Egli ha assunto le nostre ferite!

Per noi, questa domanda ha anche una risposta evidente: dobbiamo amare, soprattutto Colui che ha usato una misericordia infinita con noi. Dopo il peccato originale, l’umanità giaceva sulla strada, spogliata di tutto, abbandonata nella peggiore situazione possibile. Nostro Signore, il Buon Samaritano, lascia l’eternità, Si incarna e assume le nostre debolezze, portando una nuova dottrina dotata di potere, di cui Lui stesso dà l’esempio. Il Salvatore non solo si prende cura delle nostre ferite, ma le prende su di Sé, lasciandoSi martirizzare sulla Croce per redimere il ge nere umano, e ci accoglie nella migliore locanda che la Storia ha conosciuto, la Santa Chiesa. Fa, pertanto, molto più del samaritano della parabola. Chi più di Lui merita il nostro amore?

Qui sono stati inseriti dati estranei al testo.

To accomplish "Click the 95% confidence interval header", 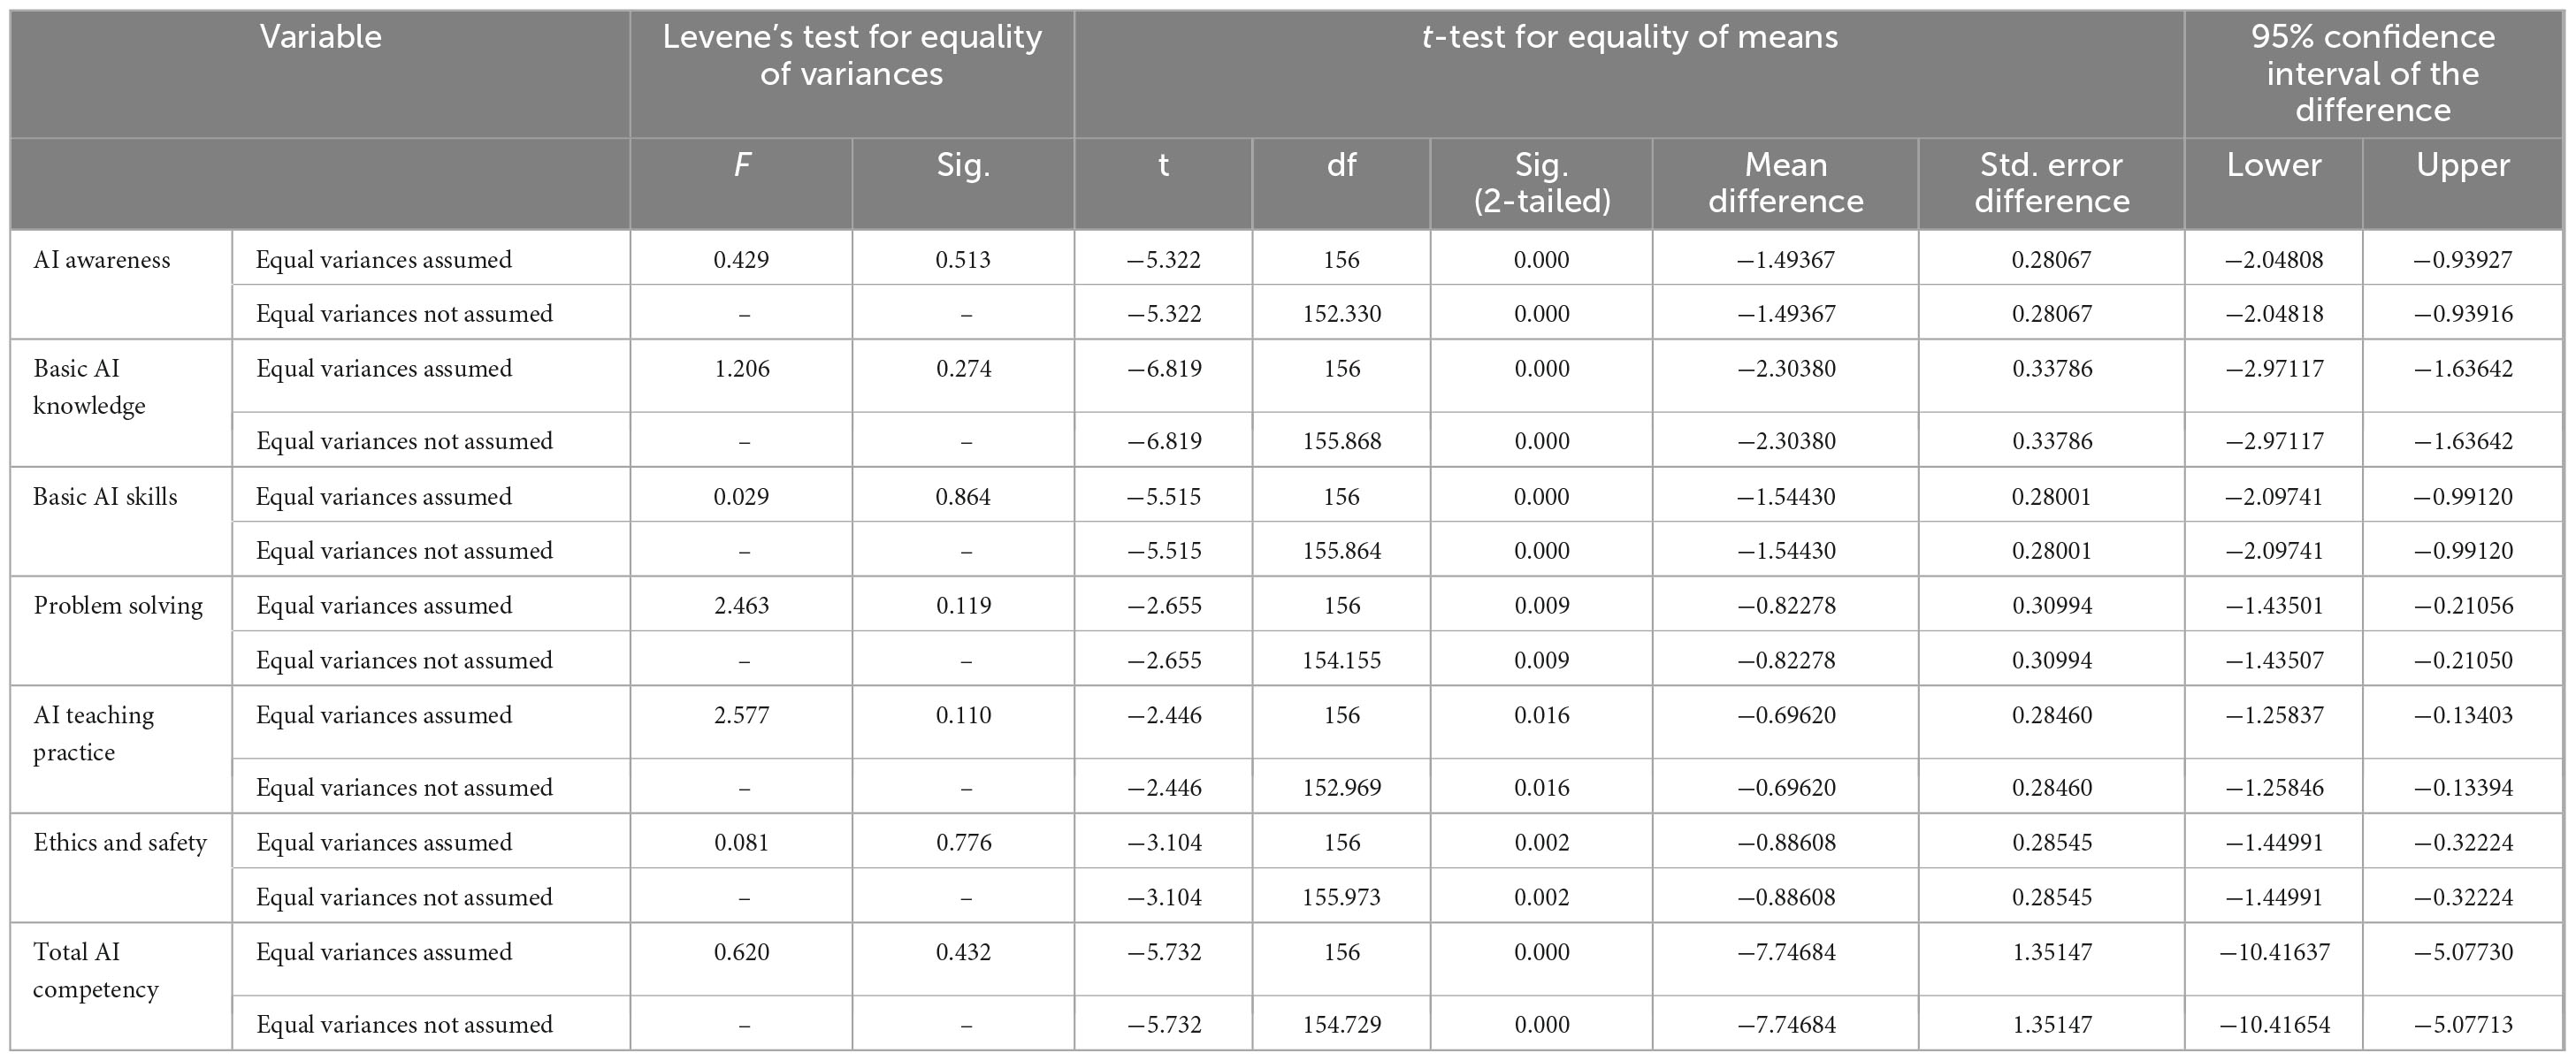I will point(2372,73).
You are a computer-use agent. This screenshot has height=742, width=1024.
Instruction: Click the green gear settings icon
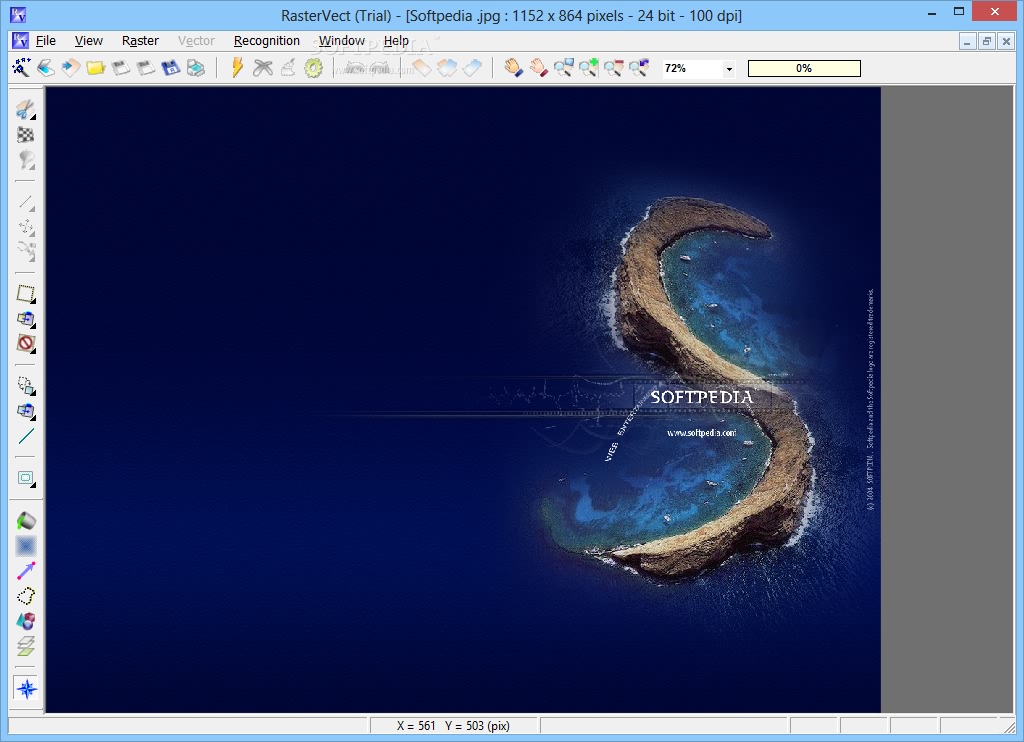(313, 68)

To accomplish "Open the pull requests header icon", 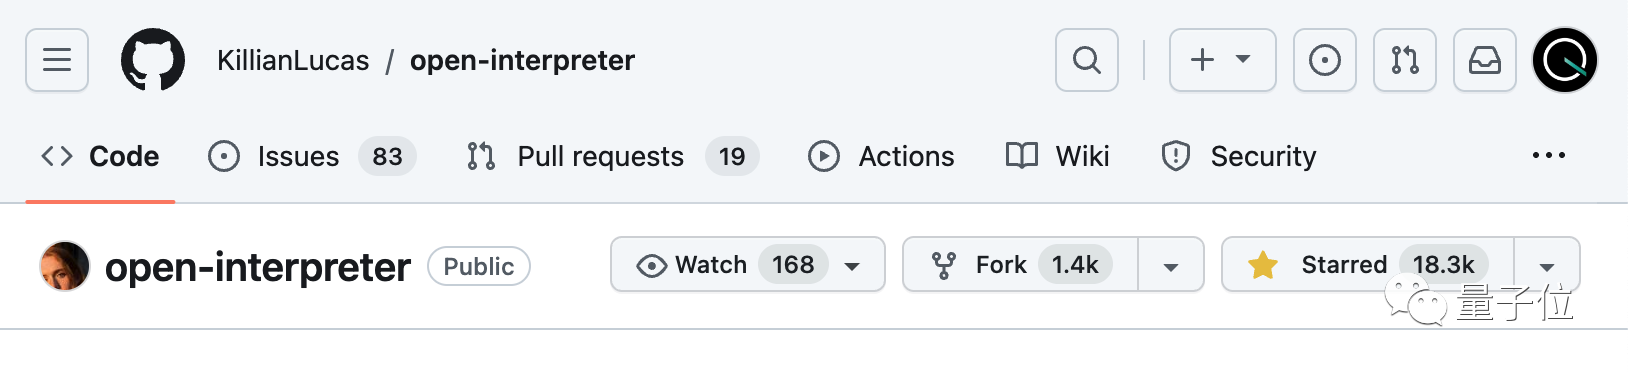I will coord(1405,60).
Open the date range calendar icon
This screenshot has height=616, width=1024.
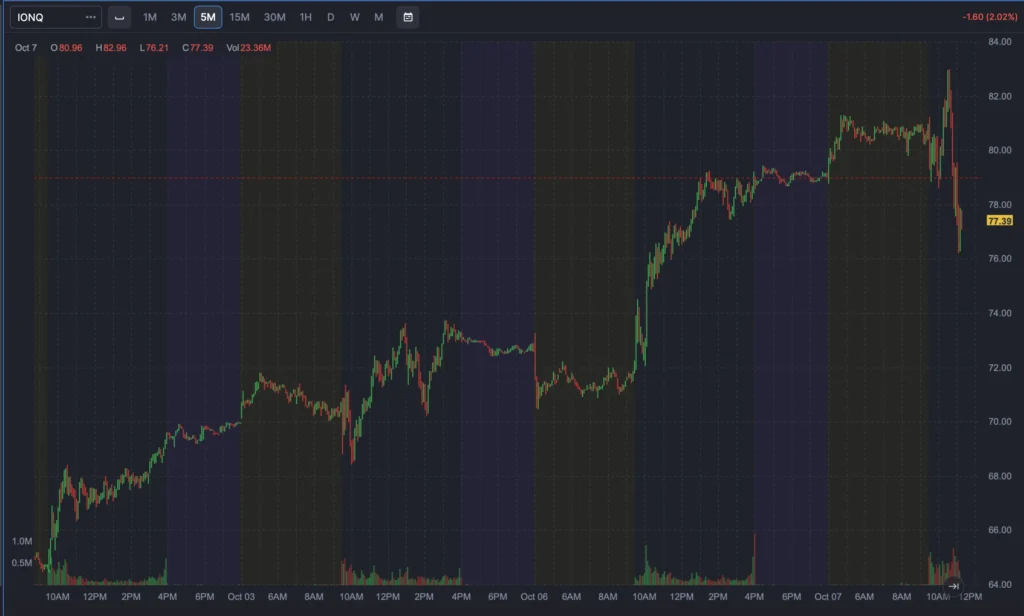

Dobbiamo, dunque, amarlo con tutto il cuore. In questo modo compiremo perfettamente il comandamento ricordato dallo scriba e adempiremo le condizioni per possedere la vita eterna, promessaci con il Battesimo.

Siamo buoni samaritani con il nostro prossimo

Rispetto agli altri, consideriamo quanti sono coloro che hanno bisogno del nostro aiuto perché sono stati assaliti dal ladro chiamato demonio e abbandonati con le ferite esposte, quasi senza forze. Ora, molte volte il Divino Samaritano permette che ciò avvenga perché possiamo praticare la virtù della carità di cui Egli stesso ci ha dato l’esempio.

E se ci affliggiamo nel vedere qualcuno che ha fame, e cerchiamo subito di aiutarlo, a maggior ragione dobbiamo preoccuparci di rafforzare con la Parola di Dio coloro che non dispongono dell’alimento spirituale.

Che tutti nella Chiesa abbiano piena consapevolezza di questo obbligo di guarire le ferite e di prendersi cura delle vittime del demonio che incontriamo nel nostro cammino! (Rivista Araldi del Vangelo, Luglio/2019, n. 194, p. 08 - 15)

1 In greco è utilizzato il pro? nome indefinito τις, che può essere tradotto con un certo, uno qualsiasi.